**About this exercise:**
Pictures aside, reproduce exactly and only the lines below, starting at the one containing "Task: Collapse the" and ending at the last line.

**Material to process:**

=== Section Start ===

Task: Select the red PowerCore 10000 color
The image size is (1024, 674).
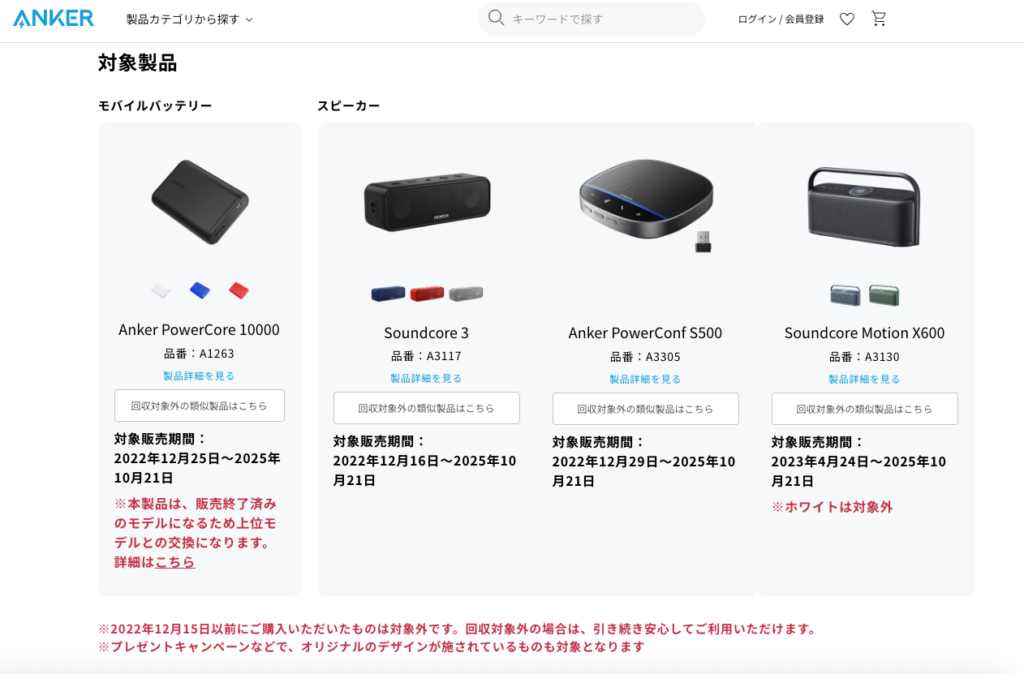Action: click(x=239, y=290)
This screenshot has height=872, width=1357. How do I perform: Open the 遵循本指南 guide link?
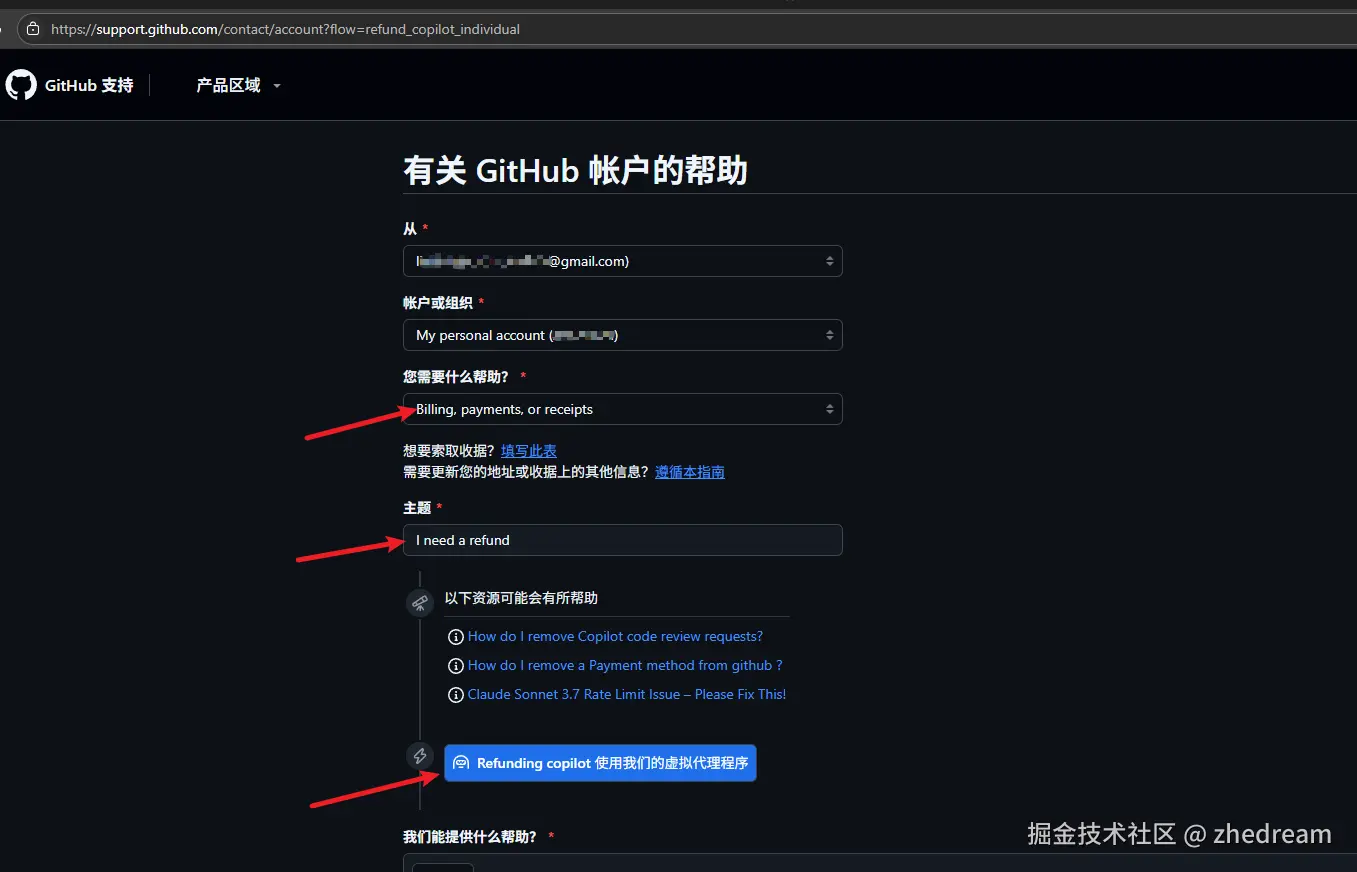pos(689,472)
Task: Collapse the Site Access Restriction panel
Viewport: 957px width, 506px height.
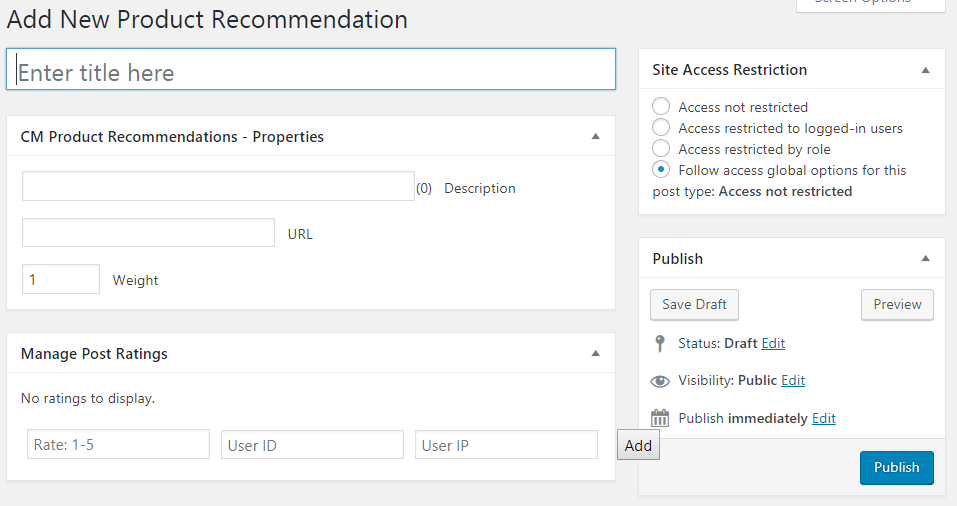Action: tap(925, 70)
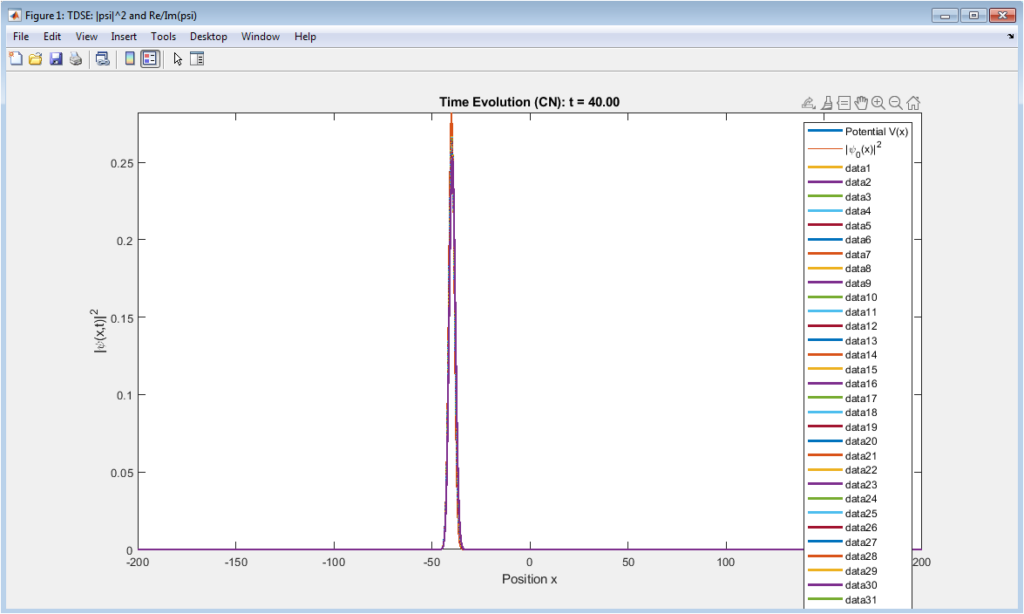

=== Section End ===

**Task answer:**
Task: Collapse the Site Access Restriction panel
Viewport: 957px width, 506px height.
Action: tap(925, 70)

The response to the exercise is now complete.